> **WHAT YOU WILL DO**: Retype the listing without any alteration.

> **DATASET ENTRIES**:
-*-*-
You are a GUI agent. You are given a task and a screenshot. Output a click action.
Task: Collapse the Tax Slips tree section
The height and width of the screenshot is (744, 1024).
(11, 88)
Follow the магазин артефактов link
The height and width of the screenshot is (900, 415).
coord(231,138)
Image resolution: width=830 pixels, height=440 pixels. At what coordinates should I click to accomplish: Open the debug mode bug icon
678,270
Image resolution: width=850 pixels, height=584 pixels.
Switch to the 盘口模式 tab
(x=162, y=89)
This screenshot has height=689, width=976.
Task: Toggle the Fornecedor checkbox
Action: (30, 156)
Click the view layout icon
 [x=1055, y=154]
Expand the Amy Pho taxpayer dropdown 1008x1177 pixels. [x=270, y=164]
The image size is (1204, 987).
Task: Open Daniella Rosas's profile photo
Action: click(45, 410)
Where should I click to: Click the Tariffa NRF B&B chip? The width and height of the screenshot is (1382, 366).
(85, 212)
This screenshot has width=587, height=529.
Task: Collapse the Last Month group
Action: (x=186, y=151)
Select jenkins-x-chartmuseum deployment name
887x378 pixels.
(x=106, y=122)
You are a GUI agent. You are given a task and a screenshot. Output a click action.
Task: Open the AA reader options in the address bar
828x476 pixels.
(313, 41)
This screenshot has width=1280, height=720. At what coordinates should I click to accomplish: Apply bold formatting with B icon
-*-*-
> **TASK OUTPUT**:
You are a GUI agent. You are given a task and a screenshot. Output a click action.
Task: Collapse the Tax Slips tree section
The height and width of the screenshot is (744, 1024).
(11, 88)
Follow the магазин артефактов link
The height and width of the screenshot is (900, 415).
coord(231,138)
Image resolution: width=830 pixels, height=440 pixels. At what coordinates should I click to accomplish: Open the debug mode bug icon
678,270
Image resolution: width=850 pixels, height=584 pixels.
Switch to the 盘口模式 tab
(x=162, y=89)
This screenshot has height=689, width=976.
Task: Toggle the Fornecedor checkbox
Action: (30, 156)
Click the view layout icon
 [x=1055, y=154]
Expand the Amy Pho taxpayer dropdown 1008x1177 pixels. [x=270, y=164]
The image size is (1204, 987).
Task: Open Daniella Rosas's profile photo
Action: click(45, 410)
Where should I click to: Click the Tariffa NRF B&B chip? The width and height of the screenshot is (1382, 366).
(85, 212)
This screenshot has width=587, height=529.
Task: Collapse the Last Month group
Action: (x=186, y=151)
Select jenkins-x-chartmuseum deployment name
887x378 pixels.
(x=106, y=122)
You are a GUI agent. You are given a task and a screenshot. Output a click action.
Task: Open the AA reader options in the address bar
828x476 pixels.
(313, 41)
This screenshot has width=1280, height=720. At what coordinates should I click to accomplish: Apply bold formatting with B icon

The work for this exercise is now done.